Origin of the Monviso ophiolitic massif

The Monviso ophiolitic massif is characterized by the alternation of tectonic units dominated by thick metabasalts with N-MORB geochemical signatures and Mg- and Fe-rich tholeitic metagabbros (Lombardo et al. 1978, MONVISO 1980). The basal serpentinite-rich unit appears to have originated from lherzolite overlain by a thin sedimentary sequence (Lemoine 1980). The assemblage of basalt-rich and basalt–poor units is similar to the lithology of low spreading oceanic lithosphere, such as the Mid Atlantic Ridge and the Indian ocean (Lagabrielle and Cannat 1990, Mevel 2003). This appears to be supported by dO18 values between 3.0 to 5.3 ‰ and NaCl equivalent salt contents of 17 to 21 wt% for the Monviso omphacite (Nadeau et al. 1993), and typical of a HT oceanic hydrothermal signature?? (Philippot et al. 1998). dO18 and salinity can support either hydration in the mantle wedge at high temperature or on the ocean floor. It rejects hydration at low temperatures on the ocean floor because low temperature hydration yields high dO18 values.
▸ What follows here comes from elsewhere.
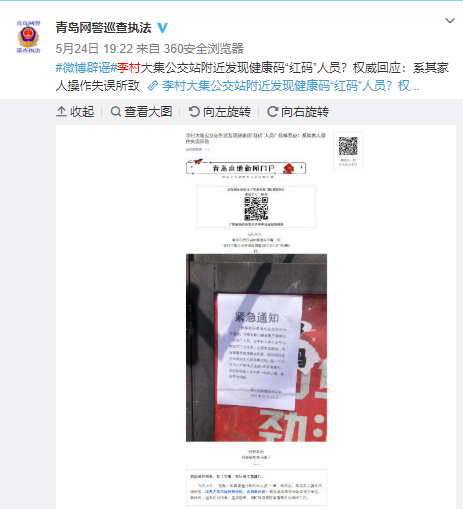Click the 青岛网警 police badge avatar
463x509 pixels.
tap(28, 36)
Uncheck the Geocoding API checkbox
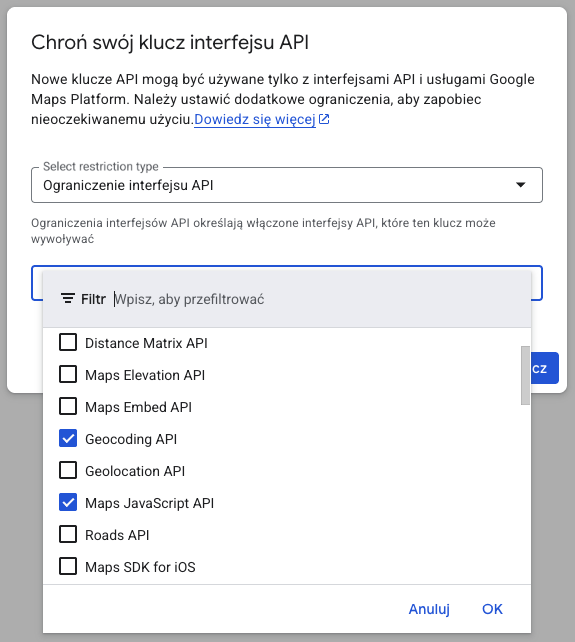This screenshot has width=575, height=642. tap(68, 439)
These units are interpreted as fragments of the Piedmont domain of the Western Tethys ocean during the Upper Jurassic and subucted during the Paleocene-Eocene. Recent U-Pb zircon ages show that magmatic activity occurred between 163 ± 2 Ma and 152 ± 2 Ma (Rubatto and Hermann 2003, Lombardo et al. 2002). Lombardo et al. (2002) noted this short duration of igneous activity in the Monviso massif and also a short time span (from ca 170 to ca 150 Ma) for the entire Piedmont-Liguria Tethys and suggested an embryonic ocean (max 380 km; Piccard et al. 2001, Schettino and Scotese 2002) rather than a mature, slow spreading, Atlantic-type ocean model (Lagabrielle and Cannat 1990). Blake et al. (1995) and Schwartz et al. (2001) suggested that part of the serpentintes represent hydrated peridotites at the base of mantle wedge, as observed in the Himalaya (Guillot et al. 2001). This is supported by the bulk composition of serpentinites, which show refractory character, similar to those from the Himalayas (our unpublished data).